The State of the Later Day Prophet

My bowels, my bowels! I am pained at my very heart; my heart maketh a noise in me; I cannot hold my peace, because thou hast heard, O my soul, the sound of the trumpet, the alarm of war.” (Jer 4:19 AV)

 

Jeremiah is a special kind of prophet.  He is tasked by the divine hand of God to preach to a people who are about to lose everything.  There will be no repentance.  There will be no revival.  Judah was heading towards military defeat at the hands of Babylon.  The ten northern tribes had already been in captivity for several generations.  God’s people refused to turn back to the God who brought them out of Egypt and not sit in jeopardy of their liberty and lives.  No matter what messages Jeremiah preaches, there will be no change.  Much like the preaching of Noah and his three sons.  While they were preparing the ark, they preached repentance and judgment.  Noah and his three sons did not have one single convert.  Only eight souls went into that ark.  Lot was another.  He lived righteously, yet vexed his righteous soul at the influence of the cities in which he dwelt.  He was God’s man and he couldn’t even save his own wife.  These men were asked to do the impossible.  They were asked to preach with no hope of souls from their efforts.  Jeremiah, called the weeping prophet, preached his heart out and Judah completely ignored him.  He saw what was coming and that was why his bowels moved as they did.  He could see the train wreck, but no one was willing to move.

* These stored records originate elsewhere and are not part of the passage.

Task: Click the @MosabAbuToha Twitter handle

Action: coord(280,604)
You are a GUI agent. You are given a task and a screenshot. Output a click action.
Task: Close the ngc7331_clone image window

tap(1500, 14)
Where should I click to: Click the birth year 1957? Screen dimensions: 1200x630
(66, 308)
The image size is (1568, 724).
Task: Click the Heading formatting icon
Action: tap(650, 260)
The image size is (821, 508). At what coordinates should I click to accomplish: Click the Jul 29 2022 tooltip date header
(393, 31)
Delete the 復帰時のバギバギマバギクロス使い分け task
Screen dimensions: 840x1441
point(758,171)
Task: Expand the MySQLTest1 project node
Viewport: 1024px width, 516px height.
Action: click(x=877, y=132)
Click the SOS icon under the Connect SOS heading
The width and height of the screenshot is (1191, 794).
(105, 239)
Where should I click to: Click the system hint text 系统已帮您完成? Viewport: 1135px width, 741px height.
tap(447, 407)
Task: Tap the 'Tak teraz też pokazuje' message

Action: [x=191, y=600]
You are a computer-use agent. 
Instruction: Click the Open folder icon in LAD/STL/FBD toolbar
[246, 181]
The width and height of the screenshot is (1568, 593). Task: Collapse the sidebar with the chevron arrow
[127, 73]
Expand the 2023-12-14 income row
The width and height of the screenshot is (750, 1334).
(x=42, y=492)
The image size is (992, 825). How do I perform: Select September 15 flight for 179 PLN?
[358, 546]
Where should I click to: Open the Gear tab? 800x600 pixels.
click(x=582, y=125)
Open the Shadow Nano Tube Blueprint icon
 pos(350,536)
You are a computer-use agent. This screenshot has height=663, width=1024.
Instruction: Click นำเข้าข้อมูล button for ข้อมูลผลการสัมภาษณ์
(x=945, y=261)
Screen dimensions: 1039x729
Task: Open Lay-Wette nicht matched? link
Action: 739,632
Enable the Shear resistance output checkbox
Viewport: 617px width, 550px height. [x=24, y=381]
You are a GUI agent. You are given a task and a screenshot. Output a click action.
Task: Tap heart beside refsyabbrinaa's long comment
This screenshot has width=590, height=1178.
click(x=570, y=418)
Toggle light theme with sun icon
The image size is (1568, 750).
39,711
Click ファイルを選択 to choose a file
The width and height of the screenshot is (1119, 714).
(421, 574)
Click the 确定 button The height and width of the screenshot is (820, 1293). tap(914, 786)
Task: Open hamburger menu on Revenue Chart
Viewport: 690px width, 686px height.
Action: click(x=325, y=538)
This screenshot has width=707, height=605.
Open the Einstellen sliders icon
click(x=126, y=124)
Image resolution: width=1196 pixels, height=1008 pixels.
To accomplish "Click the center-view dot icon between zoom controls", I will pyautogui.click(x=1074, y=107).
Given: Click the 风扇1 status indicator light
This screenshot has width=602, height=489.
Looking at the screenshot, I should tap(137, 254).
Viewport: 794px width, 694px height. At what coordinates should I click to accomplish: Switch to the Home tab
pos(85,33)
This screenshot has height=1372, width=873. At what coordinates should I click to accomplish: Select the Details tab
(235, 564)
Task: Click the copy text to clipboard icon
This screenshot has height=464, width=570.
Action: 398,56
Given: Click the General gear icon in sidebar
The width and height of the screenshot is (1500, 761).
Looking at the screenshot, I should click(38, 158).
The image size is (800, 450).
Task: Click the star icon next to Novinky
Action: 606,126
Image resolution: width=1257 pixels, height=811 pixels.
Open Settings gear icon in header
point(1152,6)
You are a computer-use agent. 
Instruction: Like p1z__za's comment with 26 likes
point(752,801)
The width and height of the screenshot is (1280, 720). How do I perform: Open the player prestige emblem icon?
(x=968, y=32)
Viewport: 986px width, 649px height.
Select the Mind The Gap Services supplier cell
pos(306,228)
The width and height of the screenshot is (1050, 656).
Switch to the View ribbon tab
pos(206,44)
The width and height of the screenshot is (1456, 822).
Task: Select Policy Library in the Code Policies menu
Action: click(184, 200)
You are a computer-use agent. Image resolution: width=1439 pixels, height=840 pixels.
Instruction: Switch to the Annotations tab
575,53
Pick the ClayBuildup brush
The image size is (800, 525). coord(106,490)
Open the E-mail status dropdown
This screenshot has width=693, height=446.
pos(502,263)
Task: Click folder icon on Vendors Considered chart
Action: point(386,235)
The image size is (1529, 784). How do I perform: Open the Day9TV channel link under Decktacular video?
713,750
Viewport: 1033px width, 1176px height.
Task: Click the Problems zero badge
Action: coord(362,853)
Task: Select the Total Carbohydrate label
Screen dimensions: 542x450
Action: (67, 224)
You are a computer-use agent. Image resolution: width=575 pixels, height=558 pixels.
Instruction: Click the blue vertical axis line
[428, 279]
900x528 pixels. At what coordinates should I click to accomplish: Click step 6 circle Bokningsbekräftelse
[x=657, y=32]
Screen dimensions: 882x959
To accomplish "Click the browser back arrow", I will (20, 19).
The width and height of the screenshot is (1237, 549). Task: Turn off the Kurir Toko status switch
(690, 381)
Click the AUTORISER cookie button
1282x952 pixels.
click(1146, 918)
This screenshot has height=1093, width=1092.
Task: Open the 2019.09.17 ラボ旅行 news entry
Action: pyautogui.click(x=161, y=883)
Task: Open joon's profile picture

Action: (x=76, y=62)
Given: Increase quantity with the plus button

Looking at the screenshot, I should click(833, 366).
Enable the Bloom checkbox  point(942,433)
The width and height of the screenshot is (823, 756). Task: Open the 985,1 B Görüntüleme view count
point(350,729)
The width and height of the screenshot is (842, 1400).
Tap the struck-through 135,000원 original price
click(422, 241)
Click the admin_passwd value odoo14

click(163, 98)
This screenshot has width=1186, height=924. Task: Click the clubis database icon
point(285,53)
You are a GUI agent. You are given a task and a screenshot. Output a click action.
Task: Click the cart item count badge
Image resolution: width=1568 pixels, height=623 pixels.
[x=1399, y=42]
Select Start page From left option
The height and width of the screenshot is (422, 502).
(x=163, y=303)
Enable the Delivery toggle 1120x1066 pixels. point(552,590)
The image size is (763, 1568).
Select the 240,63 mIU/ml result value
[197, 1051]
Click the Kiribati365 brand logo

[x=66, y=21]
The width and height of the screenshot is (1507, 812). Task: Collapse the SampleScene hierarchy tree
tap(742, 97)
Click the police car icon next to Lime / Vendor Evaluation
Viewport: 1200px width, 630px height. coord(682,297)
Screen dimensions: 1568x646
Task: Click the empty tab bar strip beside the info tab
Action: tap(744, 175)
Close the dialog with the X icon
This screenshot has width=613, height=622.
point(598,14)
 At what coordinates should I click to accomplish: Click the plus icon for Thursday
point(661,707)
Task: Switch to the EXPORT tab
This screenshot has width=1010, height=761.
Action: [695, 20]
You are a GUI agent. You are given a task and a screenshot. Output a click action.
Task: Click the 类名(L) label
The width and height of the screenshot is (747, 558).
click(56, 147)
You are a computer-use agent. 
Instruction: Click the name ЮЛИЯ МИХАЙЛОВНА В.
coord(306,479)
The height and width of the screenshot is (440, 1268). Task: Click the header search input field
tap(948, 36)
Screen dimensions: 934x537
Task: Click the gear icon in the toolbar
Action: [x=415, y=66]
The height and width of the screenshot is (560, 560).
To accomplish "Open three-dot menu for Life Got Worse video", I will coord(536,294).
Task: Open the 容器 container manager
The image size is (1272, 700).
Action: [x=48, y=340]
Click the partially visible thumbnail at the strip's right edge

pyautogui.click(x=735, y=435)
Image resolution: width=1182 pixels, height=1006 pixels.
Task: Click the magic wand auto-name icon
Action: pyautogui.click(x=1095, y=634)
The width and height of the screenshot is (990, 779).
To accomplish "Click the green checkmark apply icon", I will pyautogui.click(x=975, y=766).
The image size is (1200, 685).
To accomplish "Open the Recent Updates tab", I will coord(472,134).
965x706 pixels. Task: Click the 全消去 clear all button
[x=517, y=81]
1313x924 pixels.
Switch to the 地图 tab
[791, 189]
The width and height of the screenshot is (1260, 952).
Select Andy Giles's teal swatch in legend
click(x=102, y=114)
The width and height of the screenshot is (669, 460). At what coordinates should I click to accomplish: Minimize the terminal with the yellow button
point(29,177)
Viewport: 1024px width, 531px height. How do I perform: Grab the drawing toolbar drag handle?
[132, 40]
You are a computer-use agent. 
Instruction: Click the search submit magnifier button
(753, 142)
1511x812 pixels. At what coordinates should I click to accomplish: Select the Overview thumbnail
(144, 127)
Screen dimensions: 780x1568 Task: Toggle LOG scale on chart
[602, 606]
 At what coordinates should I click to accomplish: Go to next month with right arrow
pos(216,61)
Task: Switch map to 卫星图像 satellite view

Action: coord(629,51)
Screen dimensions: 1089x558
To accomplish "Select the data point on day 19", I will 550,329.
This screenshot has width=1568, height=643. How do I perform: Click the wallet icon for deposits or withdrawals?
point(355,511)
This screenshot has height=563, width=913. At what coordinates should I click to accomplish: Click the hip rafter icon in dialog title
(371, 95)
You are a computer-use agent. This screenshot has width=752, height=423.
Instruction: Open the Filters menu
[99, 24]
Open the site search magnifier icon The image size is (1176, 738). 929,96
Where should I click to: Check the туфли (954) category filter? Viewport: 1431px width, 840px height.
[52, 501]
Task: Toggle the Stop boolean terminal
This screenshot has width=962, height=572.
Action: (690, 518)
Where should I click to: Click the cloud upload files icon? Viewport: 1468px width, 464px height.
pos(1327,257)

I feel sorry for my doctor.  I don’t know how he does it.  He cares for many patients, myself included, who don’t live a perfectly healthy lifestyle.  We are getting better.  We are starting to watch what we eat and exercise a bit more.  However, a healthier lifestyle and the maintenance medications we are on are not going to stave off the inevitable.  Sometime in the future, distant or near, this earthly tabernacle will cease to function.  When the clock is slowly ticking down, my poor doctor warns me of habits that may hasten that day.  He is a top-notch clinician.  He watches my blood draws like a hawk.  He is the best doctor in the whole Milwaukee area.  I can assure you!  He looks at all the labs and when he diagnoses a problem, it is not merely by symptom.  He wants to know the lab numbers.  He orders specific tests and narrows down the issue.  In the end, whatever treatment is followed, another problem will crop up.  I don’t know how he can treat patients like me who don’t always follow his educated advice.  He has to go home every night knowing the vast majority of his patients will disregard what he knows is best for them and return months later with a different problem.  It has to be truly disheartening.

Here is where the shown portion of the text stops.